━━ Extracted records
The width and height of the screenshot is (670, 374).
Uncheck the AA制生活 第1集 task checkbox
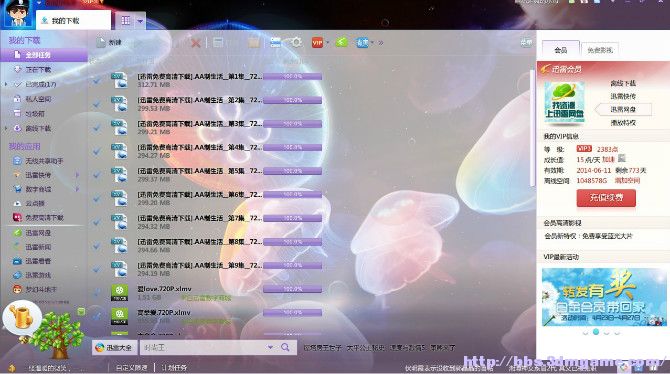point(97,80)
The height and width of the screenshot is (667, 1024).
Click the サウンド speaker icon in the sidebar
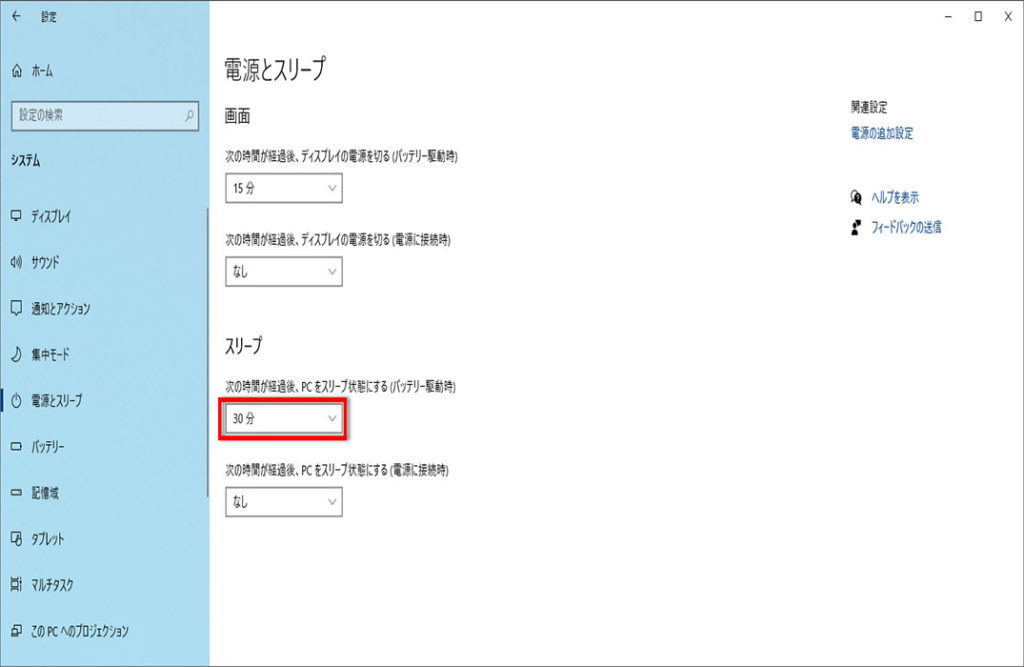16,262
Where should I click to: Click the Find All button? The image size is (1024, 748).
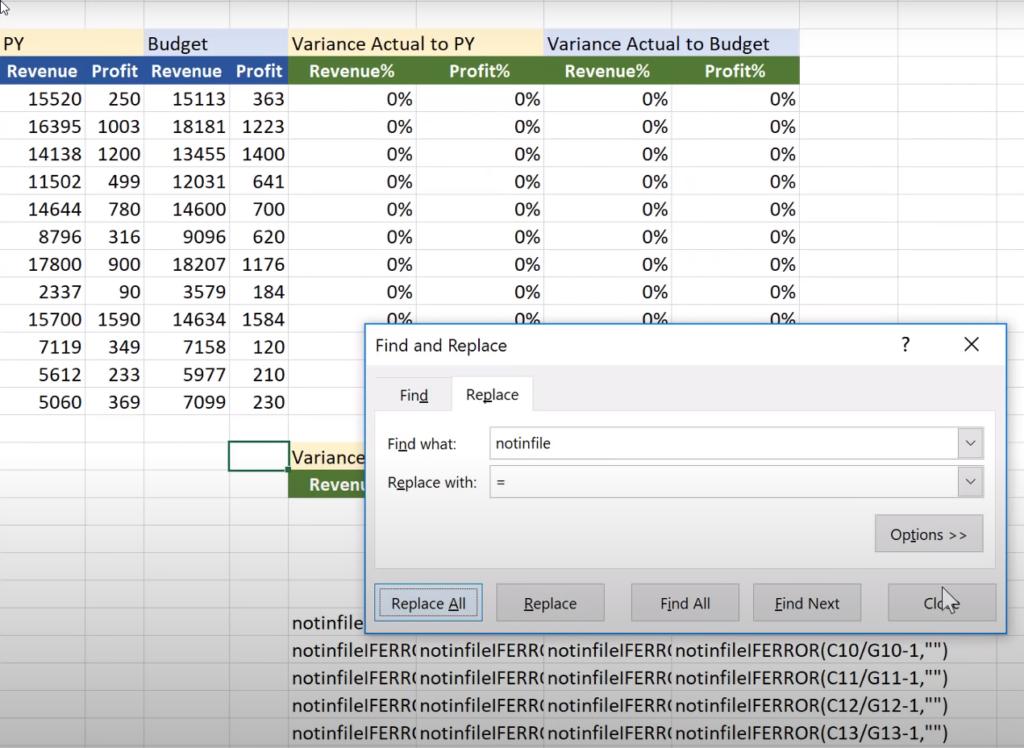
━━━━
Objective: Could you render each line of the material above as a Markdown table with the columns "Row" and "Line", numbering the rows and omitting blank lines? Leave the pictures out of your answer.

The output:
| Row | Line |
|---|---|
| 1 | The width and height of the screenshot is (670, 374). |
| 2 | Uncheck the AA制生活 第1集 task checkbox |
| 3 | point(97,80) |
| 4 | The height and width of the screenshot is (667, 1024). |
| 5 | Click the サウンド speaker icon in the sidebar |
| 6 | 16,262 |
| 7 | Where should I click to: Click the Find All button? The image size is (1024, 748). |